• _What you need to do_:
Please answer these questions using the dog-hair text below:
(a) Who is quoted as saying a sweater from a dog you know and love beats one from a sheep you'll never meet?
(b) What kind of dog is Clarence?
(c) What does the friend's Newfie do when the brush stops?

• _Text excerpt_:
Once you see the difference between harvesting dog hair and any more conventional wool type, you will understand why Kendall Crolius said: “Better a sweater from a dog you know and love than a sheep you’ll never meet!” Dog hair is NOT weird.
My friend Ann (that’s her real name) is no shrinking violet. She’s the most tenacious and committed public servant you’ll ever meet. No one can get a rat-infested property cleaned up more quickly. She walks crime-riddled streets with neighbors, takes on bullies of all kinds, fears no one. Believe me: Ann is tough.
Dog hair is Ann’s Kryptonite.
No matter how many people show her how lovely it is, touch it right in front of her, bury their noses in it, Ann cannot bring herself to even look at anything made from dog wool. Once the hair comes off the dog, she flees from it like the plague.
Ann prefers acrylic, lambswool, sheep’s wool, angora, alpaca…anything but dog. She does actually freak out at the mere thought of it.
Back to Kendall’s point: you know and love your dog. I sure know and love mine. And a loved dog is usually a well cared-for dog. They live indoors, they get exercise and affection, baths, toys, all of that. And they get brushed. Dogs that are well loved are usually pretty clean. And they are usually well groomed. Now, granted: not all dogs like to be brushed. I’ve written before about the mortal peril into which I placed myself when trying to brush my beloved, departed Fuzzy. But a lot of dogs love to be brushed. One friend of mine has a Newfie that will lie on the floor for hours when being brushed. She begs for more. She paws at the hand holding the brush when it stops. The Shed Squad here doesn’t go that far, but we do enjoy the interaction of brushing. I go gently and turn it into a bonding session. Clarence, my Peke, will actually lie in my lap for hours with the TV on or soaking up the sun while I gently stroke him with the slicker brush. Those lovingly collected fibers are then cleaned and turned into wool. And that wool is luxurious.

• _Data excerpts_:
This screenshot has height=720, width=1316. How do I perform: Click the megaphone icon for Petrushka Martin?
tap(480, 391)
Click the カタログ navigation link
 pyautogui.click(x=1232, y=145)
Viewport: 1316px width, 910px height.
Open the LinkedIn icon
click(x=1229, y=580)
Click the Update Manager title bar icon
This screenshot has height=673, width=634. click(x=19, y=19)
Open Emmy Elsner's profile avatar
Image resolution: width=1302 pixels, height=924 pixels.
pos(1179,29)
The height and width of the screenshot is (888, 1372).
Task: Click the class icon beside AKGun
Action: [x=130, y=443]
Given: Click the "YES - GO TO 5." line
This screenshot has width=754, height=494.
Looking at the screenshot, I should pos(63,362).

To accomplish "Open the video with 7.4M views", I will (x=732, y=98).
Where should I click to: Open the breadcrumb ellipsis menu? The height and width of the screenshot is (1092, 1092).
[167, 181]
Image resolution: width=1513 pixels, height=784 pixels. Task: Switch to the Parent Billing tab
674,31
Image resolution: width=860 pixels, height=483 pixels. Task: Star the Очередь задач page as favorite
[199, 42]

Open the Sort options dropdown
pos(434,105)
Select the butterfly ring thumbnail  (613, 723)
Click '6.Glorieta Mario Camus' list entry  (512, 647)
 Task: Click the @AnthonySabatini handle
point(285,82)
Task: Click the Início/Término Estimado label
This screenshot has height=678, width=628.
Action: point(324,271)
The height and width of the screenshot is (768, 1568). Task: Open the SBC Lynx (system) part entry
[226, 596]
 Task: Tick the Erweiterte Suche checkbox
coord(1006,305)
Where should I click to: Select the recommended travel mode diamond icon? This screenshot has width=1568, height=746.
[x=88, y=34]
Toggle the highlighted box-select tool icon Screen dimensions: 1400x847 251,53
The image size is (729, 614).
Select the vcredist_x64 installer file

• _Exercise output_:
(a) Kendall Crolius
(b) A Peke
(c) She paws at the hand holding the brush.